- Your assignment:
An exact copy is required of the lines running from the one that contains "The width and" to the end of the material, both ends included, with pictures omitted.

════════════════════

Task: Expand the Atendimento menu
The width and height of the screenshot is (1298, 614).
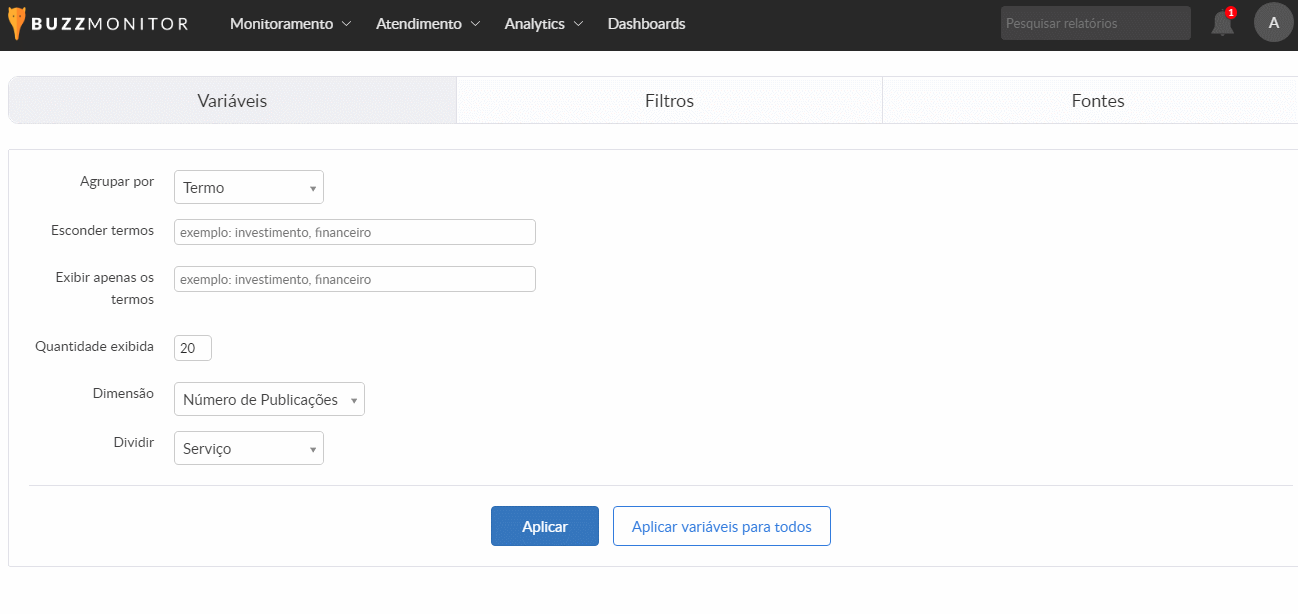Action: [x=428, y=24]
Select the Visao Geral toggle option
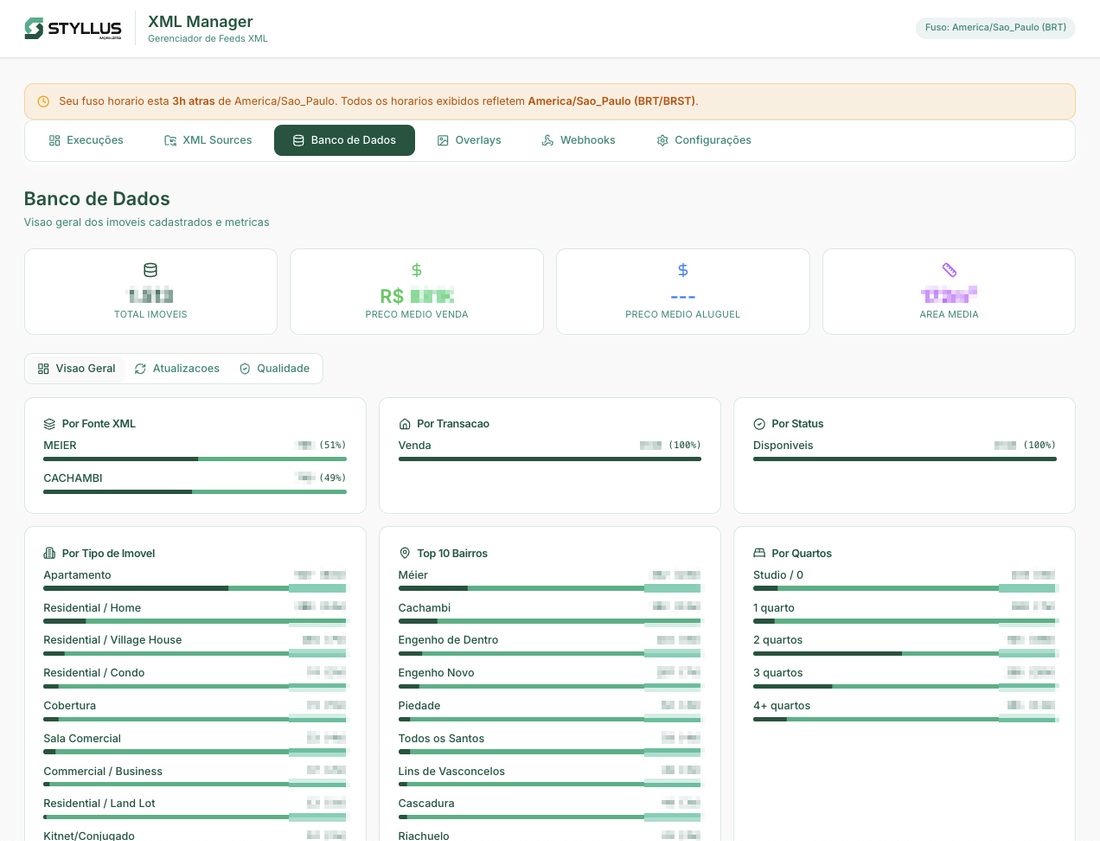The image size is (1100, 841). (75, 368)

════════════════════

- Exercise answer:
The width and height of the screenshot is (1298, 614).
Action: [x=428, y=24]
Select the Visao Geral toggle option
The image size is (1100, 841). (75, 368)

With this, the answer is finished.